> [Selection]
On the complexity of Pareto-optimal Nash and strong equilibria. (English) Zbl 1310.91043
Kontogiannis, Spyros (ed.) et al., Algorithmic game theory. Third international symposium, SAGT 2010, Athens, Greece, October 18–20, 2010. Proceedings. Berlin: Springer (ISBN 978-3-642-16169-8/pbk). Lecture Notes in Computer Science 6386, 312-322 (2010).
Summary: We consider the computational complexity of coalitional solution concepts in scenarios related to load balancing such as anonymous and congestion games. In congestion games, Pareto-optimal Nash and strong equilibria, which are resilient to coalitional deviations, have recently been shown to yield significantly smaller inefficiency. Unfortunately, we show that several problems regarding existence, recognition, and computation of these concepts are hard, even in seemingly special classes of games. In anonymous games with constant number of strategies, we can efficiently recognize a state as Pareto-optimal Nash or strong equilibrium, but deciding existence for a game remains hard. In the case of player-specific singleton congestion games, we show that recognition and computation of both concepts can be done efficiently. In addition, in these games there are always short sequences of coalitional improvement moves to Pareto-optimal Nash and strong equilibria that can be computed efficiently.

> [Stored data]
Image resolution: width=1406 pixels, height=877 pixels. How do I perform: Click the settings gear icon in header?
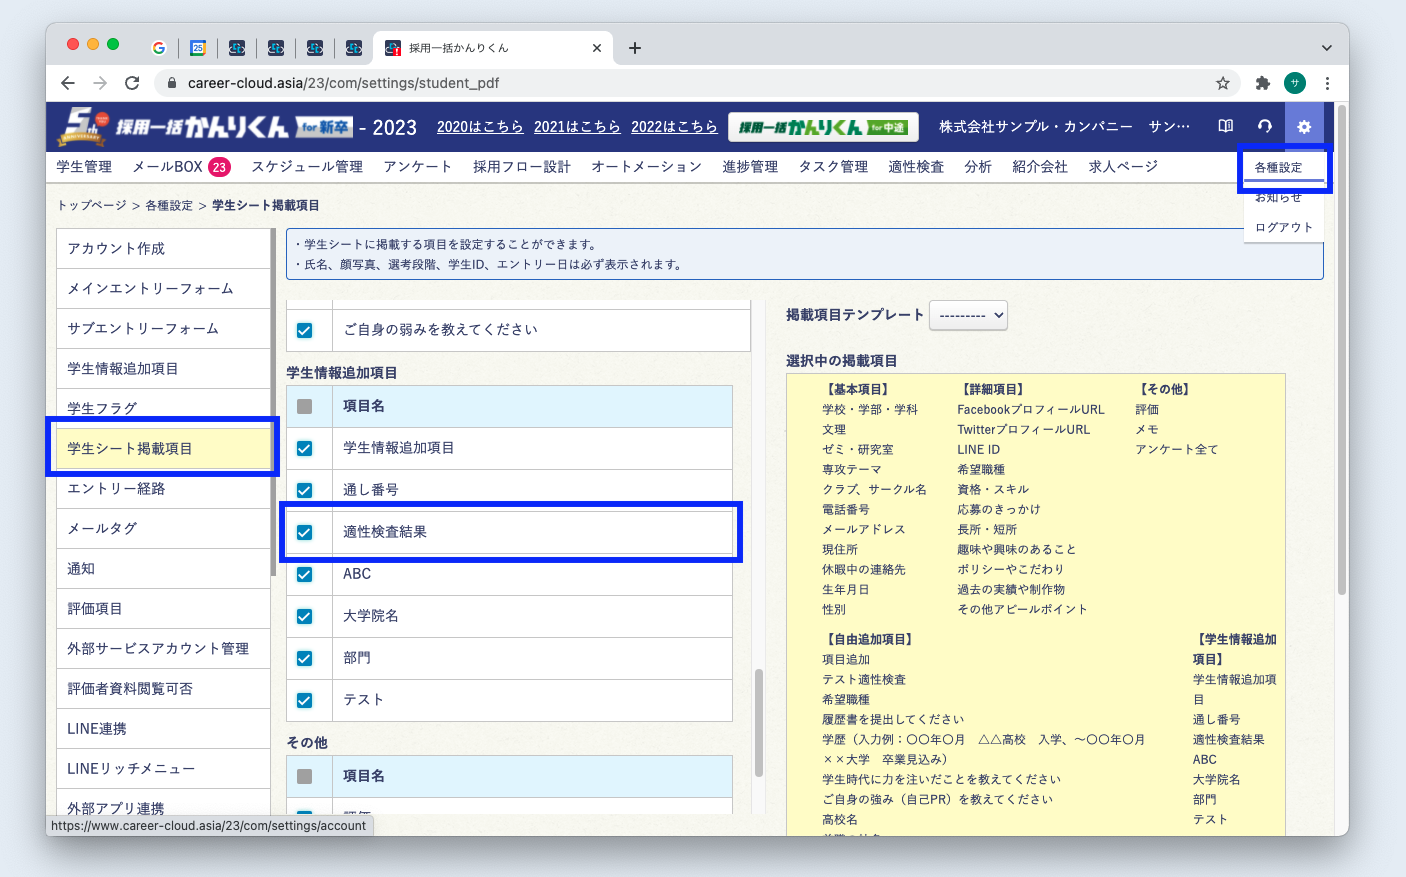tap(1303, 127)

> [Request] Which problems about Pareto-optimal Nash and strong equilibria does the summary of the equilibria paper above describe as hard?

> [Solution for this exercise] Existence, recognition, and computation.